### [MATERIALS PROVIDED]
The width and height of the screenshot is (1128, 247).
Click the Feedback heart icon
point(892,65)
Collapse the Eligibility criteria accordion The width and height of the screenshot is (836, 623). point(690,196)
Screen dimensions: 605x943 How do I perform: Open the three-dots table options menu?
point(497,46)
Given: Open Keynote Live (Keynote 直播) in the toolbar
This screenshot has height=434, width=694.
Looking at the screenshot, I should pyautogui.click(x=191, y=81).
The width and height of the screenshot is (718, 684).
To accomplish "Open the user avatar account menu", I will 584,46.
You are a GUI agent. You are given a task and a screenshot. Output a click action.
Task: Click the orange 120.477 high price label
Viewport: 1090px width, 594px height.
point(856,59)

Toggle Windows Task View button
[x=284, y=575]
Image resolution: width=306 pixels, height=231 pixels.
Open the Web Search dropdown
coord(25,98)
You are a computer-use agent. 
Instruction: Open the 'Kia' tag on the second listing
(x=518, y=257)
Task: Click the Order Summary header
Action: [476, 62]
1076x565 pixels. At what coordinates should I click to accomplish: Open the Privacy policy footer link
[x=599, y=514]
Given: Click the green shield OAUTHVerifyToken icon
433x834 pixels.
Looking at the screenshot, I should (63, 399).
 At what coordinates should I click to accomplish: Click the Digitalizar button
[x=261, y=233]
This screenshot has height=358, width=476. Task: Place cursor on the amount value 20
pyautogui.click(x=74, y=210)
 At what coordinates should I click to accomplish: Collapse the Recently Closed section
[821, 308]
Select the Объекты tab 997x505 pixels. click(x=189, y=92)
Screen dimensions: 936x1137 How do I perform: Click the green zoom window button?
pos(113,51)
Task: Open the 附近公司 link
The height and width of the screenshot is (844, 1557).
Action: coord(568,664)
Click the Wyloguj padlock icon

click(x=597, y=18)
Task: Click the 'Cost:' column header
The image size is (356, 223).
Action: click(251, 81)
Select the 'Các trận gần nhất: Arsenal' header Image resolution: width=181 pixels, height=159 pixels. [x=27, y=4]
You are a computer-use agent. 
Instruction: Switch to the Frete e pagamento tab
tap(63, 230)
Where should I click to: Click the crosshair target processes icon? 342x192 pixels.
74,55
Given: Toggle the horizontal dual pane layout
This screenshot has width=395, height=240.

### [EXERCISE INSTRUCTIONS]
Rewrite the entries above as a numbered list, leaving out the blank lines.

### [EXPECTED ANSWER]
1. The width and height of the screenshot is (1128, 247).
2. Click the Feedback heart icon
3. point(892,65)
4. Collapse the Eligibility criteria accordion The width and height of the screenshot is (836, 623). point(690,196)
5. Screen dimensions: 605x943 How do I perform: Open the three-dots table options menu?
6. point(497,46)
7. Given: Open Keynote Live (Keynote 直播) in the toolbar
8. This screenshot has height=434, width=694.
9. Looking at the screenshot, I should pyautogui.click(x=191, y=81).
10. The width and height of the screenshot is (718, 684).
11. To accomplish "Open the user avatar account menu", I will 584,46.
12. You are a GUI agent. You are given a task and a screenshot. Output a click action.
13. Task: Click the orange 120.477 high price label
14. Viewport: 1090px width, 594px height.
15. point(856,59)
16. Toggle Windows Task View button
17. [x=284, y=575]
18. Image resolution: width=306 pixels, height=231 pixels.
19. Open the Web Search dropdown
20. coord(25,98)
21. You are a computer-use agent. 
22. Instruction: Open the 'Kia' tag on the second listing
23. (x=518, y=257)
24. Task: Click the Order Summary header
25. Action: [476, 62]
26. 1076x565 pixels. At what coordinates should I click to accomplish: Open the Privacy policy footer link
27. [x=599, y=514]
28. Given: Click the green shield OAUTHVerifyToken icon
29. 433x834 pixels.
30. Looking at the screenshot, I should (63, 399).
31.  At what coordinates should I click to accomplish: Click the Digitalizar button
32. [x=261, y=233]
33. This screenshot has height=358, width=476. Task: Place cursor on the amount value 20
34. pyautogui.click(x=74, y=210)
35.  At what coordinates should I click to accomplish: Collapse the Recently Closed section
36. [821, 308]
37. Select the Объекты tab 997x505 pixels. click(x=189, y=92)
38. Screen dimensions: 936x1137 How do I perform: Click the green zoom window button?
39. pos(113,51)
40. Task: Open the 附近公司 link
41. The height and width of the screenshot is (844, 1557).
42. Action: coord(568,664)
43. Click the Wyloguj padlock icon
44. click(x=597, y=18)
45. Task: Click the 'Cost:' column header
46. The image size is (356, 223).
47. Action: click(251, 81)
48. Select the 'Các trận gần nhất: Arsenal' header Image resolution: width=181 pixels, height=159 pixels. [x=27, y=4]
49. You are a computer-use agent. 
50. Instruction: Switch to the Frete e pagamento tab
51. tap(63, 230)
52. Where should I click to: Click the crosshair target processes icon? 342x192 pixels.
53. 74,55
54. Given: Toggle the horizontal dual pane layout
55. This screenshot has width=395, height=240.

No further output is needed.